A solidariedade internacional a Cuba
O próprio Fidel recentemente havia criticado setores do governo que defendiam o “modelo chinês” justamente por acreditar que isso poria em xeque a própria Revolução Cubana. Entretanto, as novas medidas adotadas caso sejam permanentes e irreversíveis tendem inevitavelmente a reproduzir na sociedade cubana relações de produção cada vez mais capitalistas criando complicações políticas, econômicas e sociais imprevisíveis.
Não se trata aqui de adotar a ingênua posição de que nada deve ser feito em Cuba. Tampouco é certo adotar uma posição de princípio contra qualquer estímulo às atividades privadas e à entrada de capital externo diante da conjuntura cubana efetiva. O exemplo histórico da NEP na URSS nos anos 20 mostrou como foram necessários e úteis expedientes deste tipo para dar um fôlego necessário à economia soviética.
Todavia, a política de abertura ao mercado na URSS foi arquitetada de forma a ser temporária e com limites bem definidos. Pois do contrário é certo que ela minaria as bases de qualquer possível desenvolvimento futuro do socialismo.

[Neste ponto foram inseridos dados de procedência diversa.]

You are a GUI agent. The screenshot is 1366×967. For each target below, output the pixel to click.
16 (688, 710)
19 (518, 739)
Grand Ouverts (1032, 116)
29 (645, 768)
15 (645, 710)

Por isso, a única solução para a encruzilhada cubana se encontra no plano da política. É claro que o avanço da Revolução na América Latina, em especial na Venezuela, seria algo extraordinário para Cuba. Mas, para além desta possibilidade, é necessário intensificar a pressão contra o embargo dos EUA, mas também exigir que governos como o do Brasil intensifiquem a cooperação econômica com Cuba nas mais diferentes formas: acordos comerciais, empréstimos, doações, subsídios, intercâmbio de profissionais (por exemplo, os médicos cubanos). Apenas 4% das relações comerciais de Cuba com o exterior são feitas com o Brasil, enquanto que 25% são feitas com a Venezuela, país economicamente muito menor que o nosso.
Cuba pode dar um passo atrás hoje para dar dois passos à frente amanhã? É possível. Mas isso depende de duas condições.

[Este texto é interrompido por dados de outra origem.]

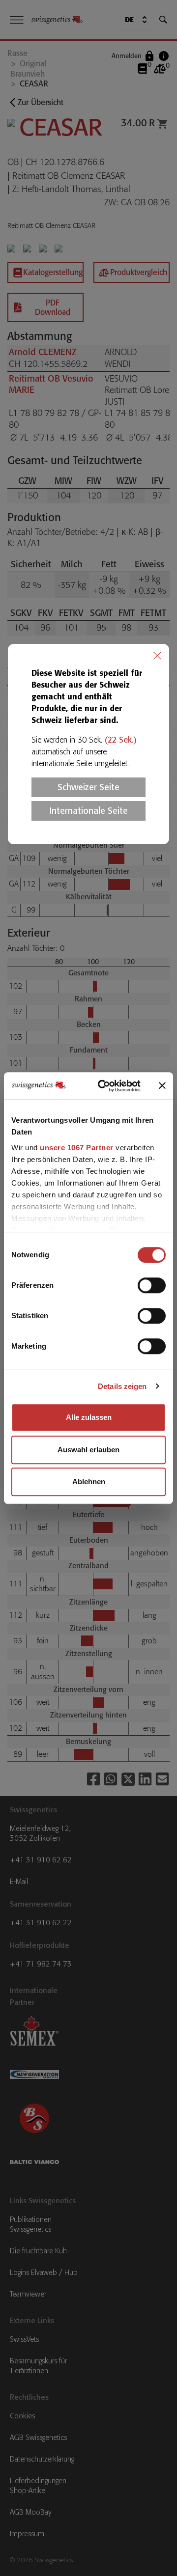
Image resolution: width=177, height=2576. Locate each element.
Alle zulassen (89, 1417)
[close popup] (157, 656)
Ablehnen (88, 1481)
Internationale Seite (89, 810)
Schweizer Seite (88, 787)
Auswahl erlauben (88, 1449)
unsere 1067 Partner (77, 1147)
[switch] (152, 1285)
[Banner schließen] (162, 1085)
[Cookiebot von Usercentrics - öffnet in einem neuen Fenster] (104, 1086)
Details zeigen (122, 1386)
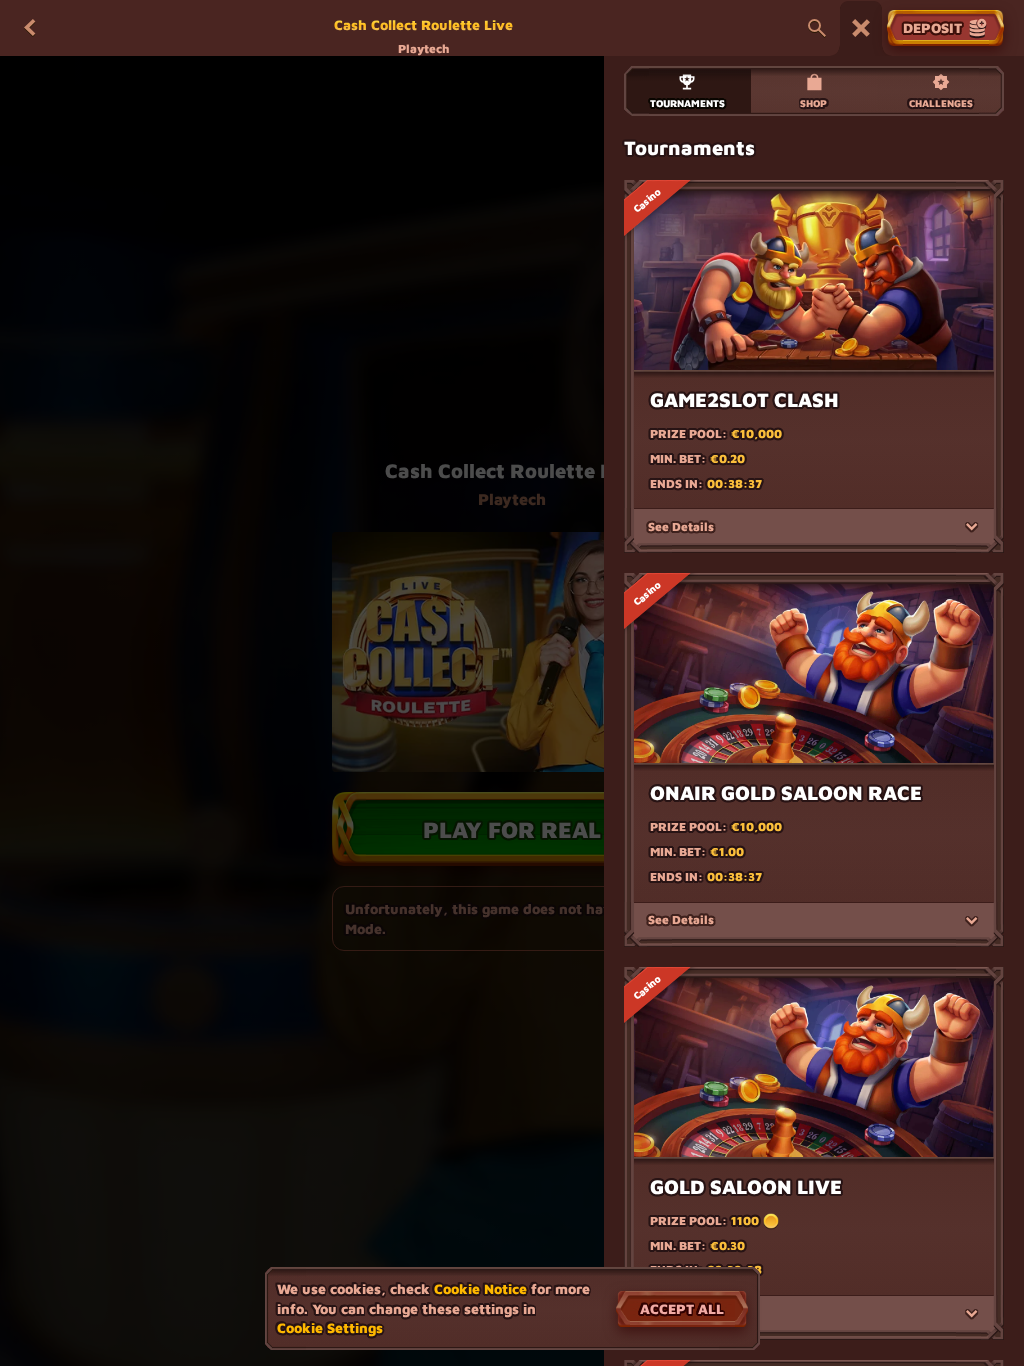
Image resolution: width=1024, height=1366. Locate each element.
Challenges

Primeiro, é preciso afrouxar a corda que sufoca a Revolução Cubana e evitar que ela seja derrotada pela lógica implacável e destrutiva do capital. Por isso, a solidariedade internacional é fundamental. E isso não apenas pela ajuda material que ela haveria de trazer, mas também por que tal ajuda certamente contribuiria para a segunda condição: aumentar a confiança dos cubanos em sua própria Revolução.
Pois, afinal, em última instância quem vai dar a última palavra é o povo cubano. O mesmo povo que tão bravamente mostrou ao mundo sua combatividade, seu ódio à opressão, e seu desejo de uma sociedade socialista livre e justa, não há de aceitar passivamente que vençam aqueles que dentro e fora de Cuba querem minar esse sonho. É preciso que aumente a participação do povo cubano nos rumos políticos e econômicos para que se evite que os interesses burocráticos e/ou capitalistas dêem o tom da situação, antes que seja tarde demais.